Suppose we are looking for the limit of the composite function f(g(x)) at x=a. This limit would be equal to the value of f(L), where L is the limit of g(x) at x=a, under two conditions. First, that the limit of g(x) at x=a exists (and if so, let's say it equals L). Second, that f is continuous at x=L. If one of these conditions isn't met, we can't assume the limit is f(L). Created by Sal Khan.

## Want to join the conversation?

- Can someone please help verify my work? I want to show that f(g(x)) as x->2 does not exist.

*If...*

lim(g(x)) as x->2+ = 0.

from the graph of g, the values of g(x) are approaching 0 from "above" (This will be the input into f)*see video @*1:34

so if we approach 0 from "above" in f(x) we can see that the function f(x) is approaching 3 from the right. This is another way of saying lim f(x) as x->0+ = 3

*And if...*

lim(g(x)) as x->2- is -2.

from the graph of g, the values of g(x) are approaching -2 from "above" (This will be the input into f) So we need to do lim f(x) as x->-2+ = 2

*This means that ...*

because the two limits are not the same (2 and 3) f(g(x))'s limit does not exist.

Please let me know if I'm correct/where I messed up!(40 votes)- I got the same exact thing I think you're absolutely correct =)(13 votes)

- 1:36why does he say "approaching 2 from above" when he is approaching from below on the f(x) graph, and vice versa a few seconds later?(18 votes)
- I suppose g(x) to be another variable, for example g(x)=X. So lim f(g(x)) become lim f(X). As the x in g(x) graph approaches 0 from the left, g(x) approaches 2 from above, which means X in f(X) graph approaches 2 from the bigger side (the right side). When X approaches 2 from the right, its graph f(X) (or f(g(x)) as I've supposed before) approaches 0 from below

Hope this help!(6 votes)
---*---
Reproduce the part of the composite-function limits text that begins with the words containing "lim(g(x)) as x->2- is" and ends with "seconds later?(18 votes)".

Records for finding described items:
---*---
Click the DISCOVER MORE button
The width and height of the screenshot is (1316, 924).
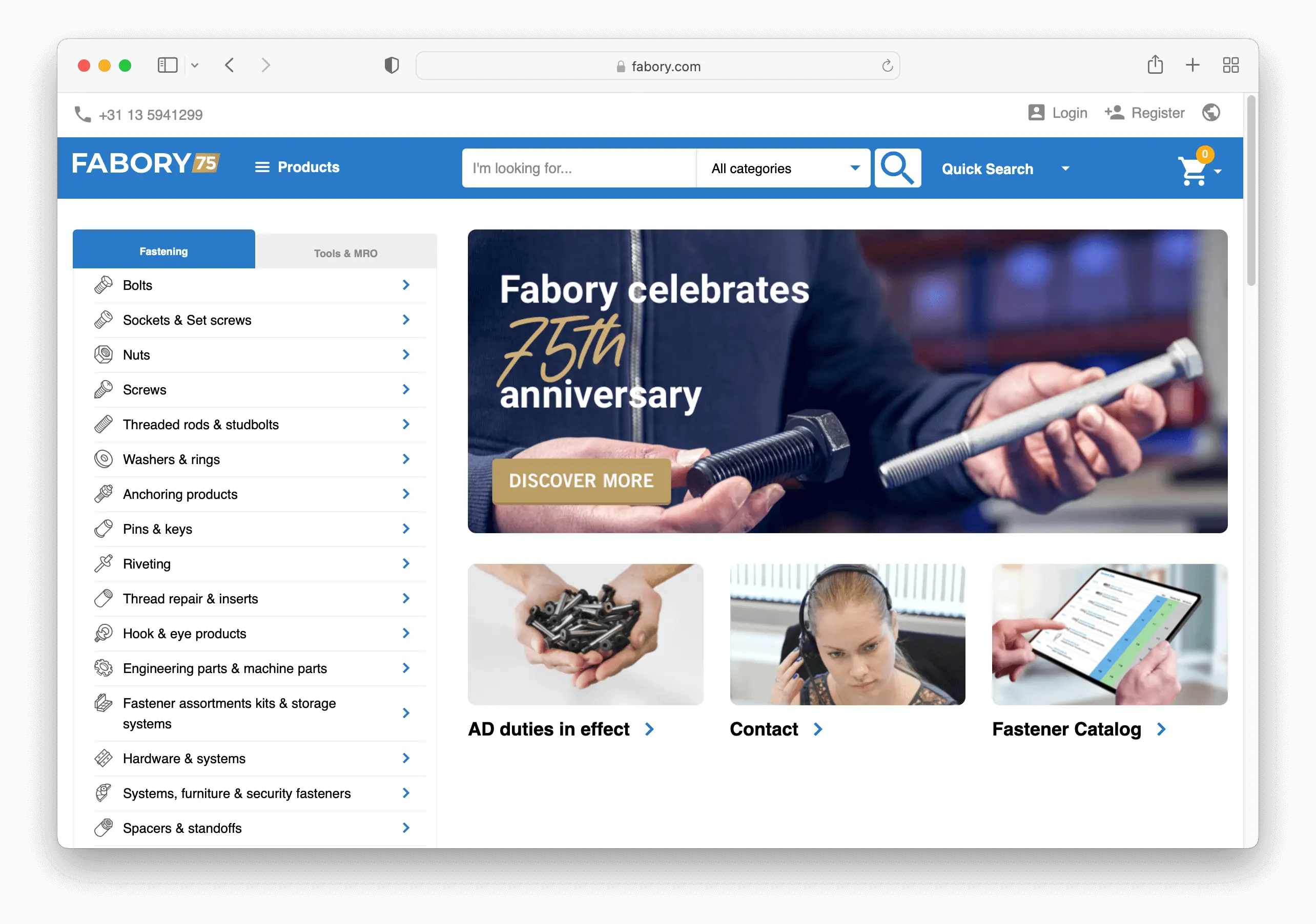click(581, 480)
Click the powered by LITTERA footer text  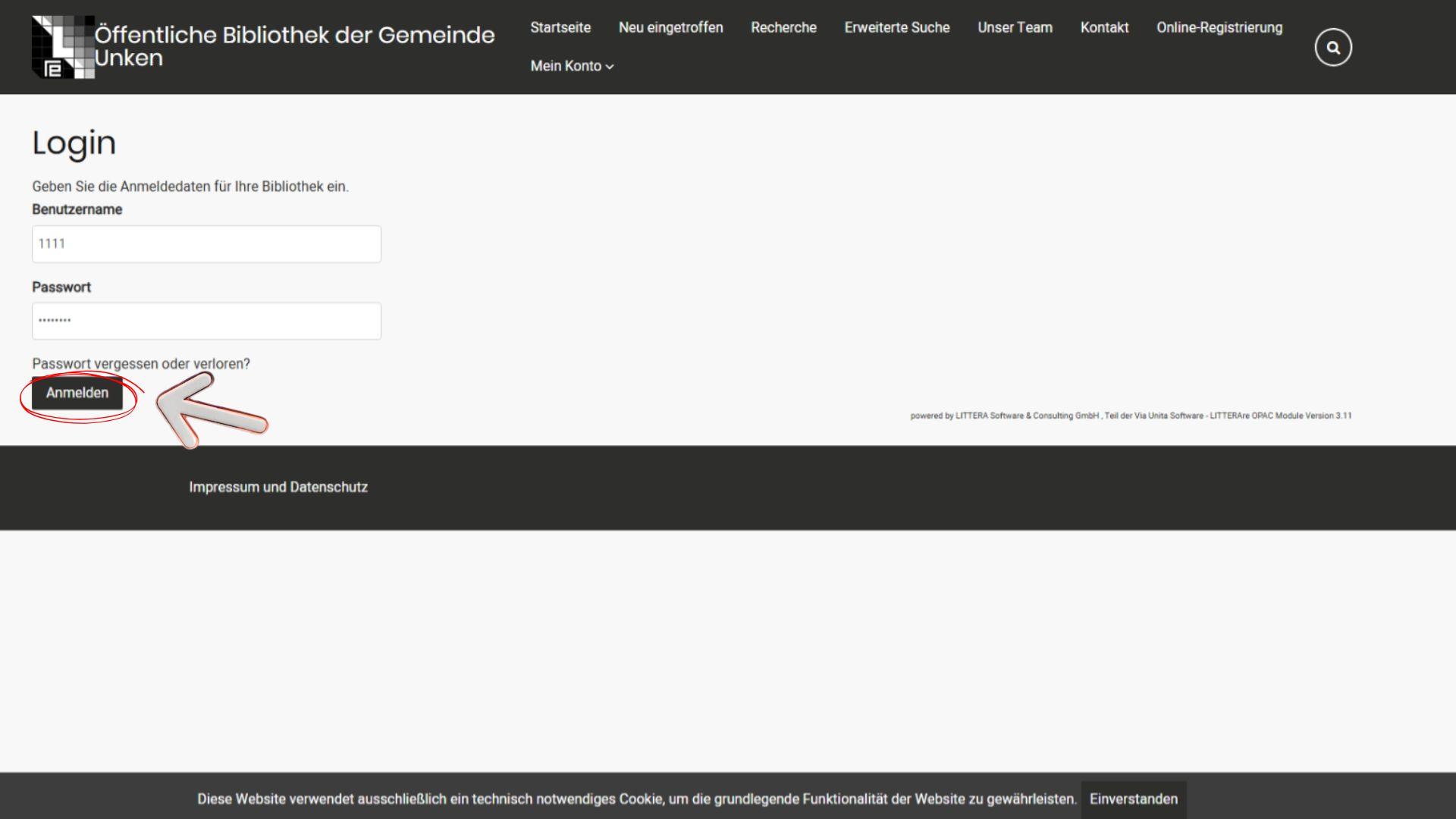pyautogui.click(x=1130, y=416)
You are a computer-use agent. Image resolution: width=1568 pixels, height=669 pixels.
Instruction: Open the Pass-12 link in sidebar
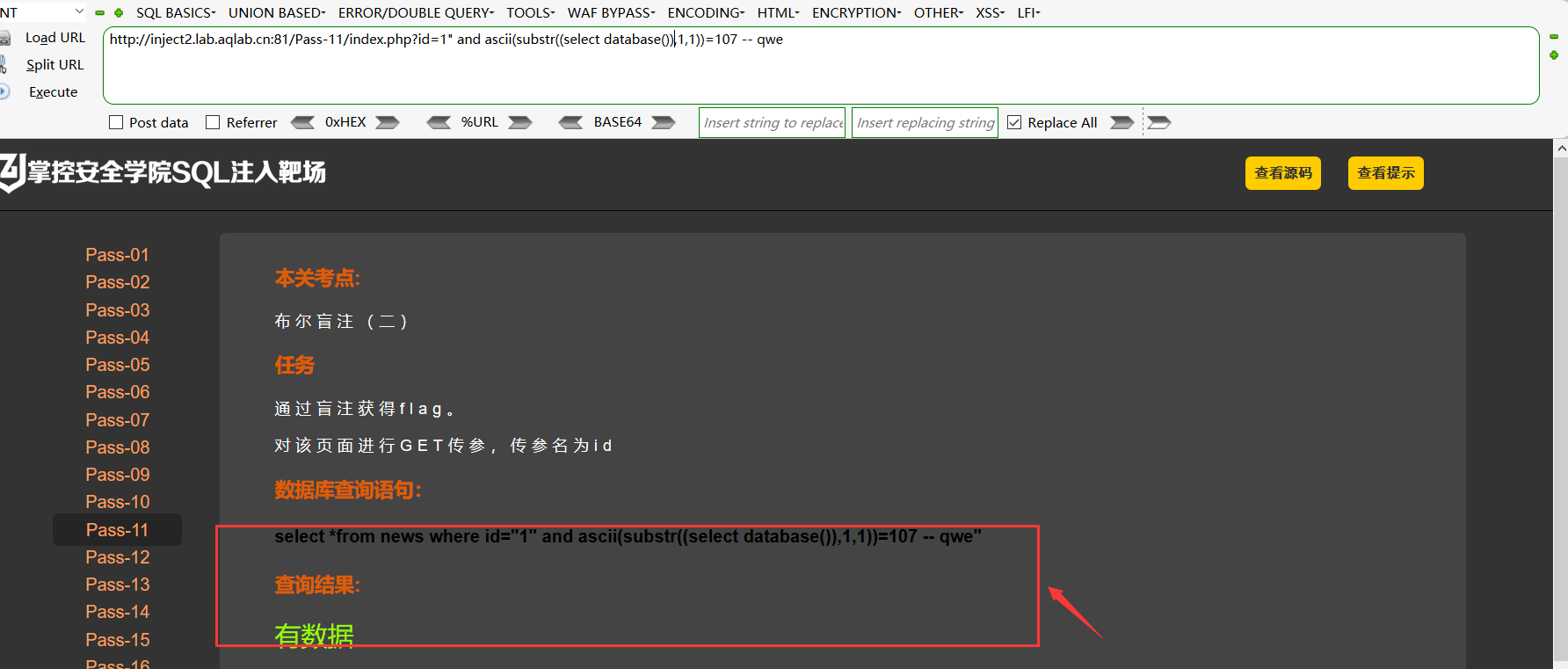pos(118,557)
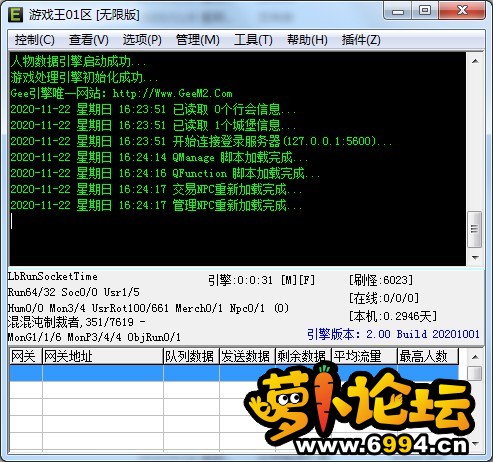Open the 帮助(H) menu
The width and height of the screenshot is (493, 462).
(x=307, y=40)
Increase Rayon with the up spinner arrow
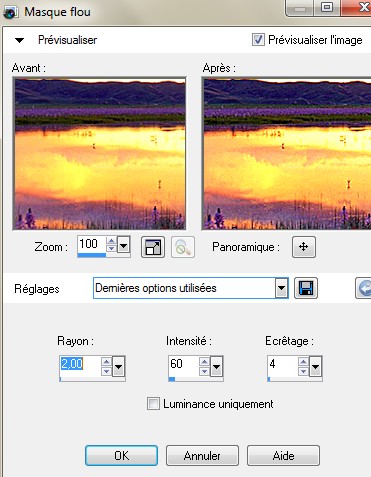Screen dimensions: 371x477 pyautogui.click(x=106, y=362)
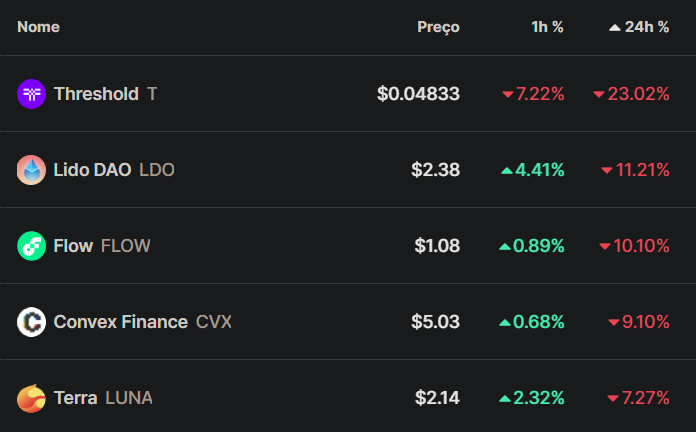Click the green Flow coin logo
696x432 pixels.
click(32, 246)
---*---
PROBLEM SOLUTION:
lim(g(x)) as x->2- is -2.

from the graph of g, the values of g(x) are approaching -2 from "above" (This will be the input into f) So we need to do lim f(x) as x->-2+ = 2

*This means that ...*

because the two limits are not the same (2 and 3) f(g(x))'s limit does not exist.

Please let me know if I'm correct/where I messed up!(40 votes)- I got the same exact thing I think you're absolutely correct =)(13 votes)

- 1:36why does he say "approaching 2 from above" when he is approaching from below on the f(x) graph, and vice versa a few seconds later?(18 votes)